Voltando ao herói da história, o que ele está fazendo no Facebook? Trabalhando, muito, mas também consumindo publicidade e sendo consumido, através da publicidade que constrói de si mesmo, relacionando-se e sendo visível aos olhos dos outros, enfim, existindo. O herói também quer ir para o céu. Ele, que passou tanto tempo apenas olhando para a televisão e o que podia fazer para ser como as pessoas que lá estavam era consumir as mercadorias que remetiam àquelas imagens, agora pode ser a própria imagem. E para ser, trabalha para o Facebook, fornecendo informação. Ao mesmo tempo que, em busca da visibilidade, vai aprendendo as regras do jogo. Aprende a estética da foto, quais conteúdos ganham mais curtidas e aprende que quanto mais interage com os outros mais visível se torna. A objetividade dos números unidos à estética Instagram.
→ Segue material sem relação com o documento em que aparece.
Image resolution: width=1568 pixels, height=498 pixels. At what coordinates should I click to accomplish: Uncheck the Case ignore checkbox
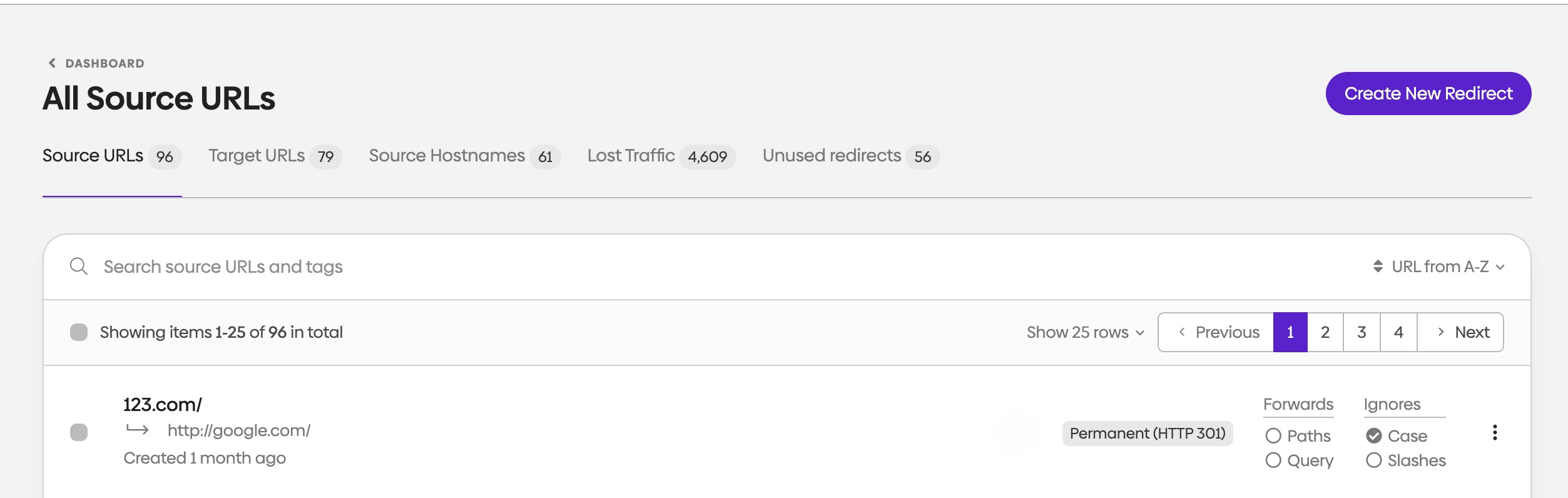(x=1373, y=435)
Não é por acaso a preferência do algoritmo por fotos e vídeos. Ele sabe o poder da imagem. Cada cultura produz os critérios do que é real e não-real e a nossa coloca um sinal de igualdade entre visibilidade, realidade e verdade. Como o mercado estabelece cada vez mais como essas imagens devem ser, surge uma nova equação: invendável = irreal. Só é real o que pode ser consumido (ou curtido). Corremos o risco ainda de que se crie a igualdade entre verdadeiro, belo e bem, um valor totalitário que pode limitar as possibilidades de escapar à norma social8

E como escapar desse processo que iguala e padroniza todos em números e imagens? Onde está o humano? Como conquistar a autonomia sobre a própria vida? A serpente diz para comer a maçã (e comê-la custará sair do paraíso). Mas Deus quando proibiu o homem de comer a maçã sabia que ele acabaria comendo o fruto proibido: “só procedendo assim é que o homem poderia se tornar o iniciador de sua própria vida. A vida, na realidade, começou com aquele ato de desobediência”9. Deus sabe o que faz.

Desobedecer – ser invisível? Ser invisível para poder conhecer os espaços invisíveis do dentro de nós e do mundo, aquilo que não serve para ser vendido, o que não pode se transformar em imagem nem ser quantificado. Adentrar-se no inferno da invisibilidade, o escuro alegre, onde não há padrões pré-estabelecidos, onde tudo é aventura e descoberta. Correr o risco de não existir e assim existir cada vez mais. “O inferno é o meu máximo”10.

Ana Paula Zaguetto é bacharel em produção audiovisual pela UFSCar, especialista em jornalismo científico pelo Labjor/Unicamp e mestre em ciências pelo programa de Ecologia Aplicada Interunidades ESALQ/CENA da USP.


Notas e referências bibliográficas

1
Programa de bolsas da Fapesp voltado à formação de profissionais para lidar com temas de ciência, tecnologia e inovação.

2 Vogt, Carlos. “Pop Science”. Revista ComCiência, nº 156 (Teorias do Universo), 10/03/2014.

3 Le Goff, Jacques. História e memória. Editora Unicamp, 1990.

4 Sousa Santos, Boaventura de. A crítica da razão indolente: contra o desperdício da experiência. Cortez, 2002.

5 Bucci, Eugênio. “Televisão objeto: a crítica e suas questões de método”.  Tese de doutorado. Escola de Comunicação e Artes, Universidade de São Paulo, 2002.

6 Lispector, Clarice. A paixão segundo G. H.. Editora Rocco, 1998.

7 Evangelista, Rafael. “Singularidade: de humanos feitos simples máquinas em rede”. Revista ComCiência, nº 131 (Tecnologia: o simples e o complexo), 10/09/2011

8 Debray, Régis. Vida e morte da imagem: uma história do olhar no ocidente. Vozes, 1993.

9 Campbell, Joseph. O poder do mito. Palas Athena, 1990.

10 Lispector, Clarice. A paixão segundo G. H.. Editora Rocco, 1998.